Isabelle, viendo a su nuevo protector huir y al monstruo girarse hacia ella, soltó un chillido de terror y corrió tras Gabriel, saltando hacia la noche, abandonando su victoria.

La biblioteca quedó en silencio, salvo por el sonido de la respiración rasposa de Seraphina.

La furia berserker de Ronan se evaporó en el instante en que sus enemigos desaparecieron. Se giró, tambaleándose, su mano presionando su propia herida sangrante.

Cayó de rodillas junto al sofá.

—No... no, no, no... —Su voz era un susurro roto, sus manos grandes y manchadas de sangre flotando sobre el cuerpo de ella, temiendo tocarla y romperla más.

Seraphina lo miró. Su visión se estaba oscureciendo, un túnel negro cerrándose a su alrededor. Tenía frío. Tanto frío.

—Ronan... —susurró, la sangre burbujeando en sus labios.

—Shhh, no hables. —Él presionó sus manos sobre la herida de su pecho, tratando desesperadamente de detener el flujo de vida que se le escapaba. Sus ojos dorados estaban llenos de lágrimas que no derramaba—. Te tengo. Te tengo.

—Duele...

—Lo sé, mi amor, lo sé. —Él ahogó un sollozo. El veneno y la plata. Era demasiado. Su corazón humano estaba fallando. Podía oír cómo los latidos de ella se volvían erráticos, lentos.
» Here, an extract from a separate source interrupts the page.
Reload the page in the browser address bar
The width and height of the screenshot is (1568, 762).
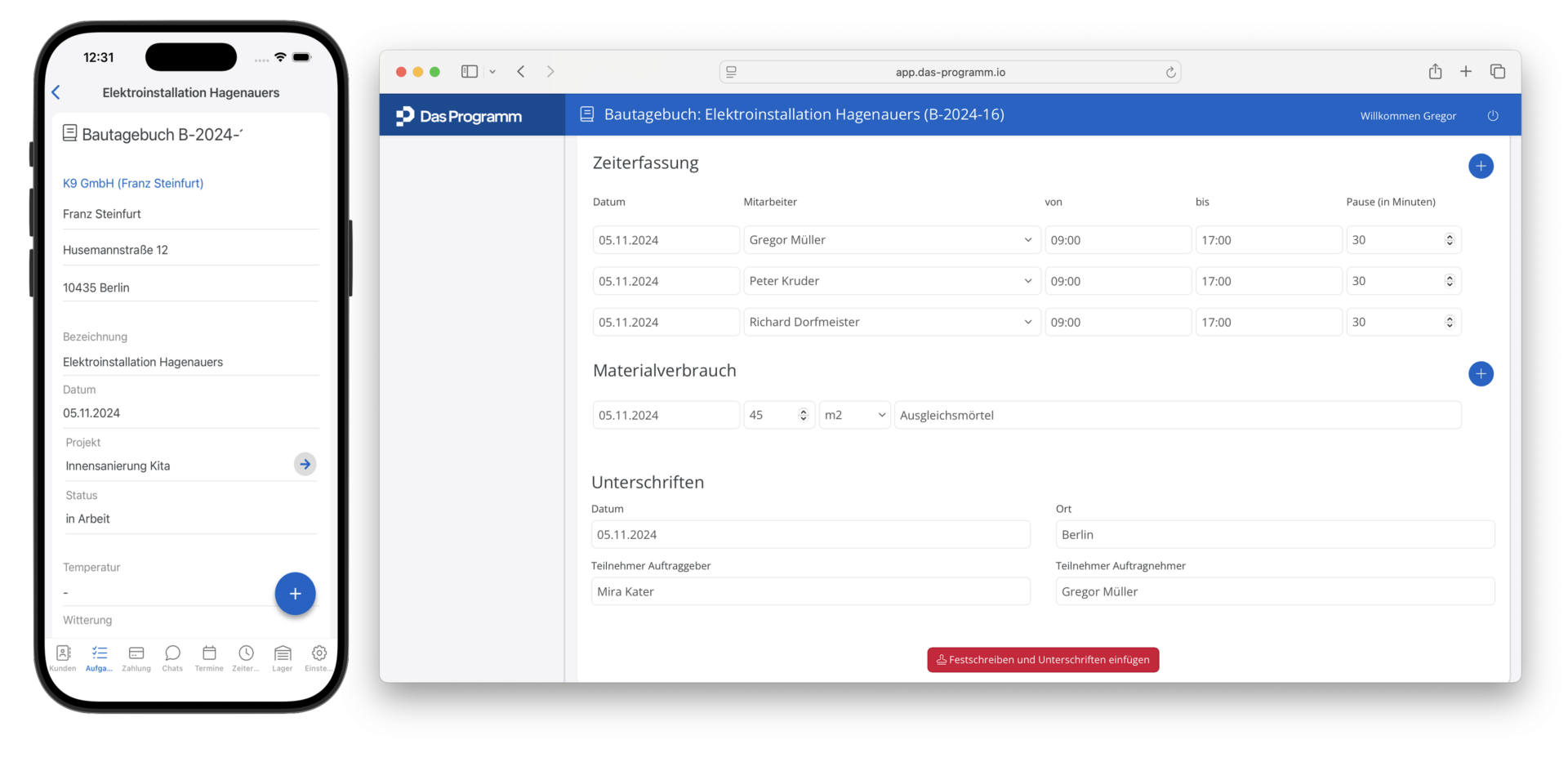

Se estaba yendo. El vínculo se estaba deshilachando, volviéndose fino como una telaraña.

—No te vas a ir —gruñó él, una orden desesperada a la muerte misma—. No te permito que me dejes.

La miró. Pálida, rota, muriendo por su guerra. Era su culpa. Y solo había una forma de salvarla. Una forma prohibida, peligrosa, que la cambiaría para siempre o la mataría en el acto.

No había elección.

Ronan se inclinó sobre ella. Sus ojos de oro líquido ardían con una determinación aterradora. Apartó el cabello cobrizo de su cuello, exponiendo la piel pálida donde su marca humana ya estaba desvaneciéndose.

—Perdóname —susurró contra su piel fría.

Abrió la boca, sus colmillos alargándose, afilados y blancos, brillando a la luz de la luna.

Seraphina sintió su aliento caliente. Quiso decirle que estaba bien, que no tenía miedo, pero la oscuridad ya la estaba reclamando.

Ronan ahuecó su rostro con una mano, obligándola a exponer la garganta.

—No te dejaré morir —rugió, su voz una promesa y una maldición.

Y hundió sus colmillos profundamente en la vena principal de su cuello.

El dolor fue una explosión de supernova. No fue muerte; fue fuego. Fuego líquido, antiguo y salvaje, que se vertió desde él hacia ella, quemando el veneno, quemando la debilidad humana, reescribiendo cada célula de su cuerpo.

Seraphina arqueó la espalda, un grito silencioso atrapado en su garganta mientras la esencia del Alpha inundaba su ser.

Lo último que vio fueron los ojos dorados de Ronan, feroces y llenos de lágrimas, mirándola mientras la arrastraba de vuelta del abismo para atarla a él por toda la eternidad.

Luego, la oscuridad absoluta la tragó.